Another interesting takeaway from Patel is the trend's far-reaching pull. "We find that sparkle has no age limit; there is a wide appeal to all of our customers to add sparkle and shine to their wardrobes," she says. "For so long sequins and embellishment were used for holiday dressing, but now designers are playing sparkle into everyday silhouettes. Through bejeweled necklines, sparkly collars, and rhinestone trims, popular brands like Gucci, Prada and Miu Miu have brought the idea of adornment into daywear."

Patel largely regards the trend as "fun," but there are others who point to it having darker, more ominous roots. A heavy political climate, says Ross, brings the need for fashion as escapism. "Definitely, gloom means glitter," she notes. "Turbulent times across the globe always drive a surge in bright color, sequins and maximalist styling. The concurrent '80s trend brings with it a heavy dose of 'better-times' nostalgia for designers, which goes hand-in-hand with excessive glitz, too."

However, much of the modern appeal can easily boil down to one very simple factor: the internet. "On a more conceptual level, the way we are consuming fashion on a visual basis has shifted seismically since the age of social media," Ross explains. "Literally anyone can tune in and see a collection at the click of a button. Designers are reacting to this strategically, and are more aware than ever of how their work is viewed through a digital lens." A good example of this is John Galliano's Maison Margiela Couture Spring 2018 show, in which he used reactive, holographic materials to give off spectrums of prismatic light at the flash of a smartphone click.

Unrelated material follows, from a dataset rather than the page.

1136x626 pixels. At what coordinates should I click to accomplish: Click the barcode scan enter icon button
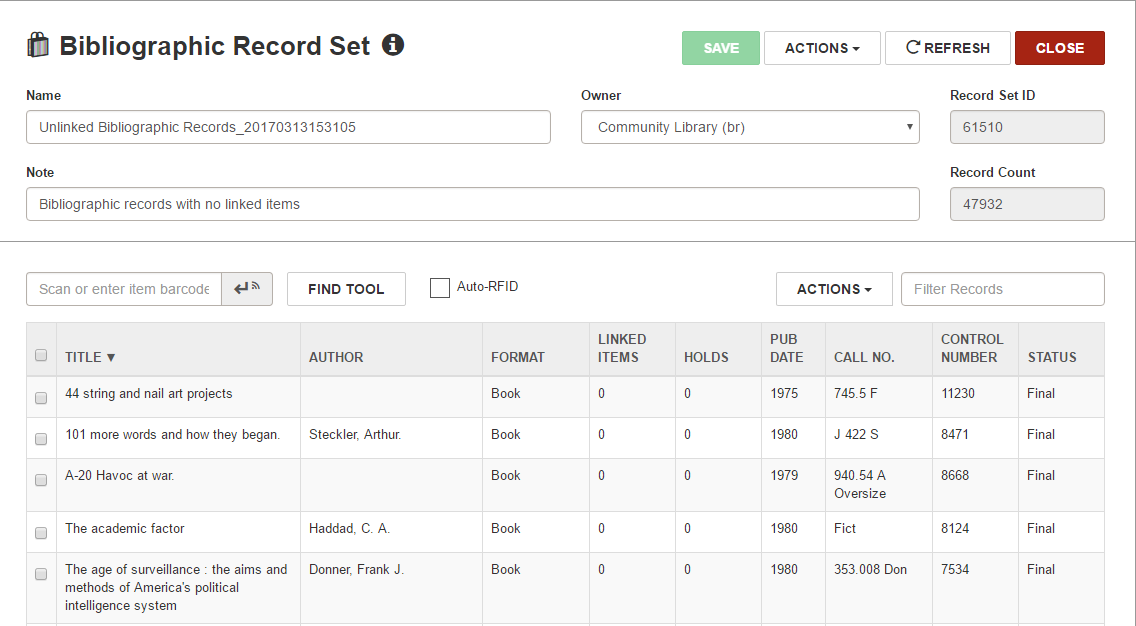tap(246, 289)
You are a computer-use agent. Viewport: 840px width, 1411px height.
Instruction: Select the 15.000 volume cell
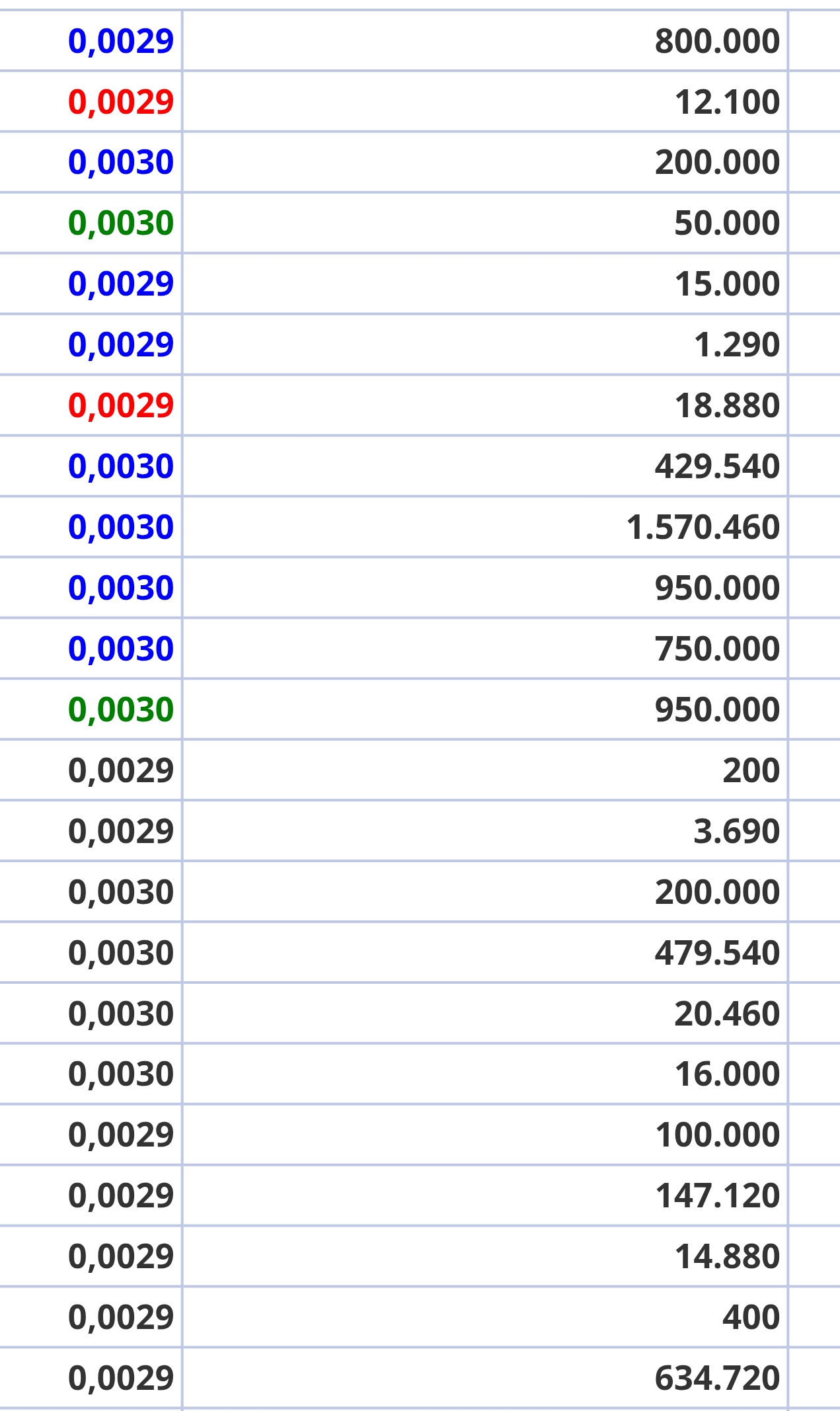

Despite the widespread popularity of the trend, it's important to note the marked difference between those people who are drawn to sparkly items and those who are not. Dawnn Karen, a brand consultant and fashion psychologist who teaches at the Fashion Institute of Technology, explains the concept in further detail. She levels that, as humans, we are attracted to shiny things because we have an innate desire for water, but the real-time impact of wearing something sparkly depends on the value that we attribute to it. "There are many things happening in the world simultaneously that are traumatic and catastrophic — think of the #MeToo movement, police brutality, the war in Syria," she explains. "For some, wearing sequins offers a celebratory moment; a sense of finding the silver lining. In that sense, sparkle evokes some sense of optimism and hope that good things are about to come." For others, wearing a shiny object can mean prestige; a sparkling diamond ring, for example, imparts a sense of power and luxury.

Susan Miller — aka fashion's favorite astrologer — adds some scintillatingly starry insight: "Sparkle helps us rise above the mundane and brings us into the realms of dreams," she says. "Pisces are loving the trend the most because they are so romantic. Other signs that adore it are Cancer and Aquarians, like Paris Hilton. Leo is open to the dramatic glamor of sequins." Zodiacs unlikely to fall prey to the allure of glitter, according to Miller, include all of the Earth signs, Sagittarius, Scorpio, and Libra. "All of the planets influence fashion," she says to close. "Neptune rules creativity and the arts, which is why sparkle has been so strong this year, but when Jupiter moves to Sagittarius in early November we're going to see very sporty clothes take the lead."